Exercise text:
Temporary workers can threaten network security--and cause legal troubles--when not schooled in an organization's IT policies.
And most don't conduct this sort of training properly. 45 per cent of U.K. businesses do not require temps to sign off on the same rules and regulations as permanent staff, according to a recent survey conducted by FAST Corporate Services.
Geoff Webster, CEO of FAST Corporate Services, told silicon.com the situation becomes particularly dire when temps arrive with their own laptops. "You don't know what comes with laptop," he said. "It could contain a virus or Trojan", which can then spread to the employer's computer network.
Temps could also download copyrighted materials such as music, access pornography or spread defamatory remarks--all of which the employer would be liable for and could lead to expensive legal bills.
So what can companies to do stop temps from wreaking havoc?
"What companies ought to have in place is policies and procedures for their own employees - so they understand what the company expects of them," said Webster. "Then they should give temps the same document to read, understand and sign that says 'when working for this company, this is what you can do'."
If temps arrive with their own laptops, the IT department should check they are virus-free and spyware-free, Webster continued.
The principle reasons why nearly half of U.K. businesses don't require temps to sign policy agreements are a lack of awareness of the damage temps can cause - and because they don't do it for their own employees, according to Webster.
Though not out to deliberately cause harm, temps are more likely to violate IT policies than fulltime employees, said Webster, "because they are not subject to the disciplines" of a particular company. "Temps might come in with the attitude--'I can download anything off the internet'. They may think because of past experience that it's OK," he said.
FAST Corporate Services is a for-profit organization which provides education on software use for businesses.

Problem set:
A) Using the text on temps and IT security, decide whether each statement agrees with it: (i) A survey by FAST Corporate Services found that 45 percent of U.K. businesses do not require temps to sign off on the same rules as permanent staff. (ii) Webster says temps usually set out to cause harm on purpose. (iii) FAST Corporate Services is a nonprofit group. Answer yes or no for each, and quote the words from the text that decide it.
B) Answer these questions from the text on temps and IT security, one line each:
(i) Who is the CEO of FAST Corporate Services?
(ii) When temps arrive with their own laptops, what should the IT department check?
(iii) What example of copyrighted material does the text say temps could download?

Data extract:

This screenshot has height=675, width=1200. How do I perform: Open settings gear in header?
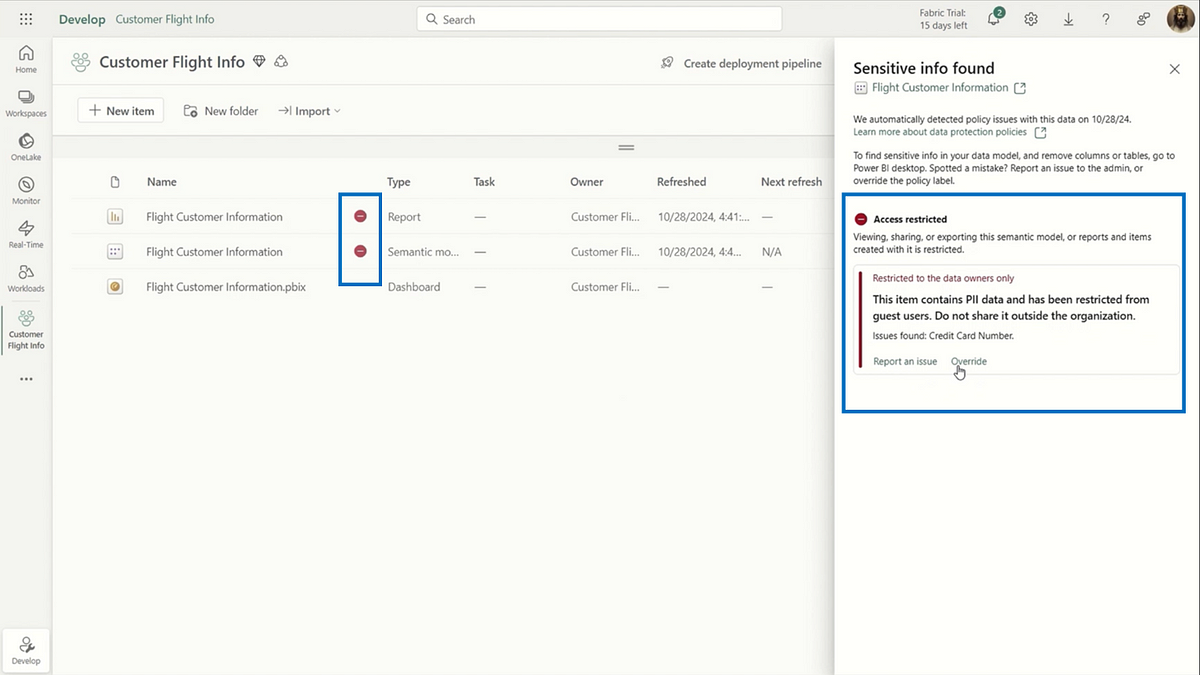pyautogui.click(x=1031, y=19)
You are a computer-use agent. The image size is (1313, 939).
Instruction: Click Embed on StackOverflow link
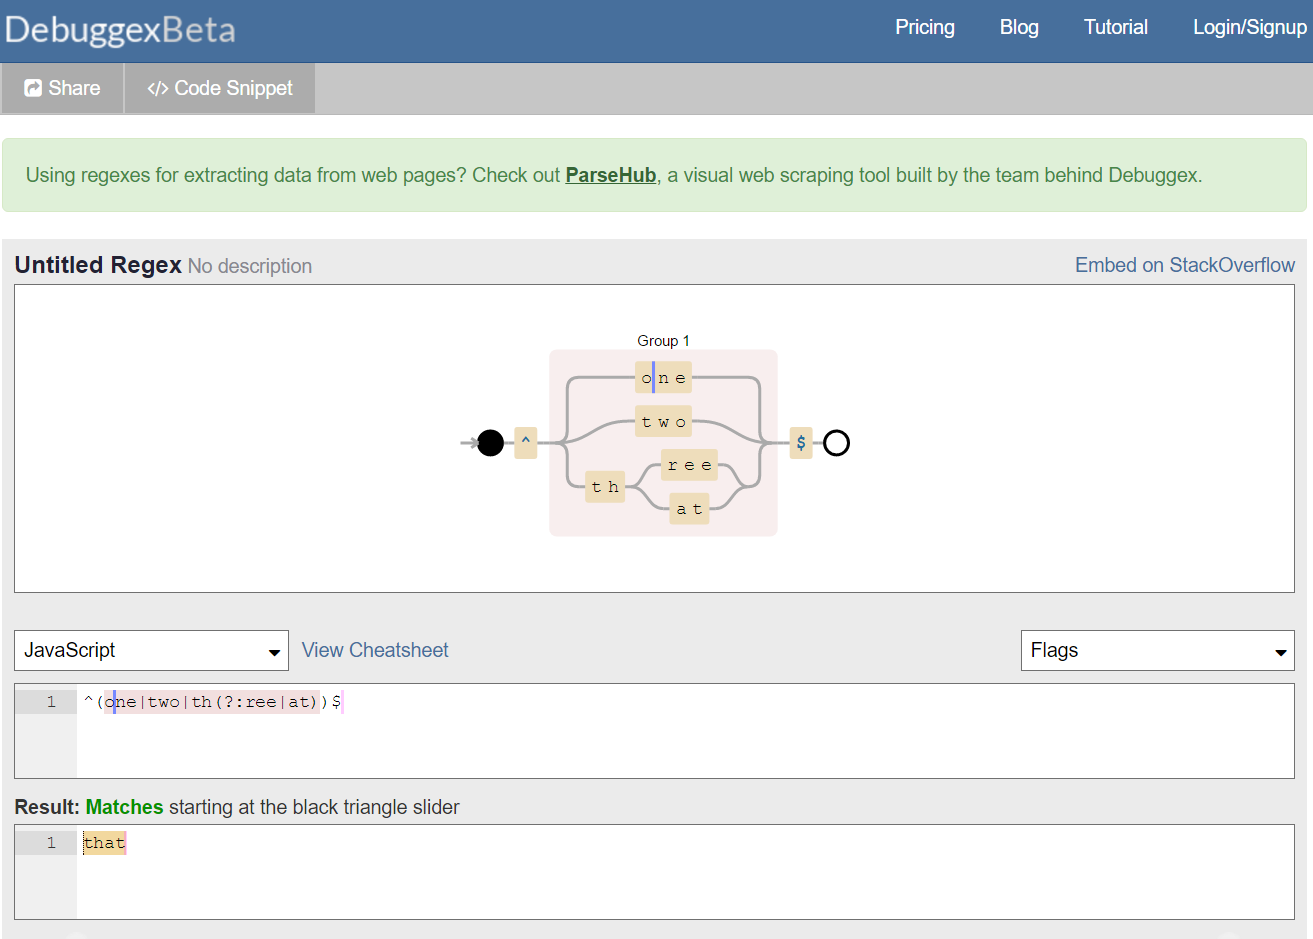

Expected outputs:
A)
(i) Yes: "45 per cent of U.K. businesses do not require temps to sign off on the same rules and regulations as permanent staff, according to a recent survey conducted by FAST Corporate Services."
(ii) No: "Though not out to deliberately cause harm, temps are more likely to violate IT policies than fulltime employees"
(iii) No: "FAST Corporate Services is a for-profit organization which provides education on software use for businesses."

B)
(i) Geoff Webster
(ii) That the laptops are virus-free and spyware-free
(iii) Music